### AIM
Could you copy the material from the line containing "You are a GUI" through the line containing "Given: Expand THE LEGO GROUP dropdown", both lines included, reproducing each line exactly?

### TASK MATERIAL
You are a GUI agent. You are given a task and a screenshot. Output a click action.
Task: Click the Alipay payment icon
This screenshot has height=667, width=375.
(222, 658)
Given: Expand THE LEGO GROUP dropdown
==
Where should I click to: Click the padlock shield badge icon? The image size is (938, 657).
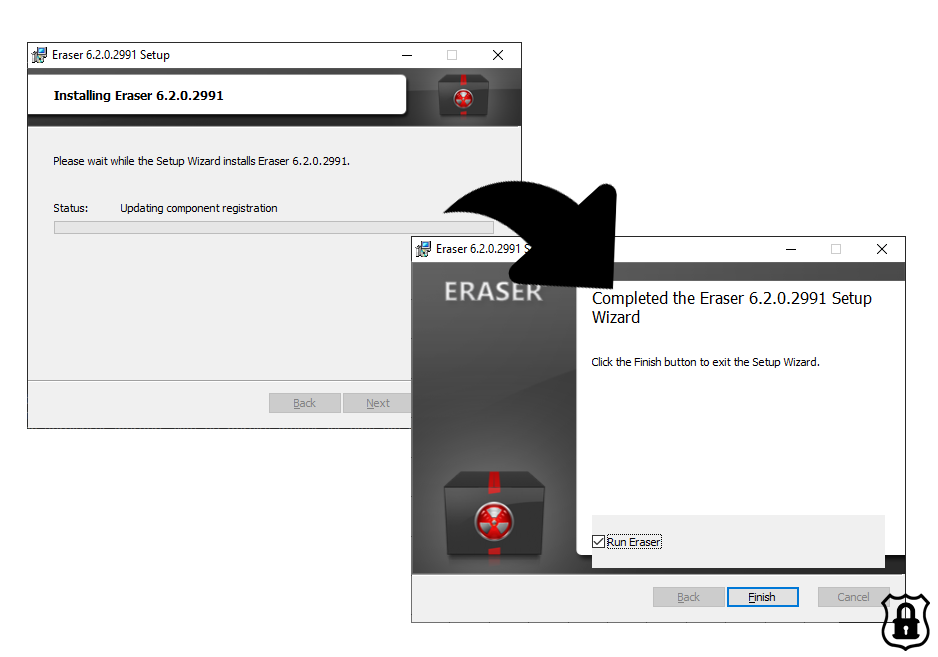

### TASK SOLUTION
You are a GUI agent. You are given a task and a screenshot. Output a click action.
Task: Click the Alipay payment icon
This screenshot has height=667, width=375.
(222, 658)
Given: Expand THE LEGO GROUP dropdown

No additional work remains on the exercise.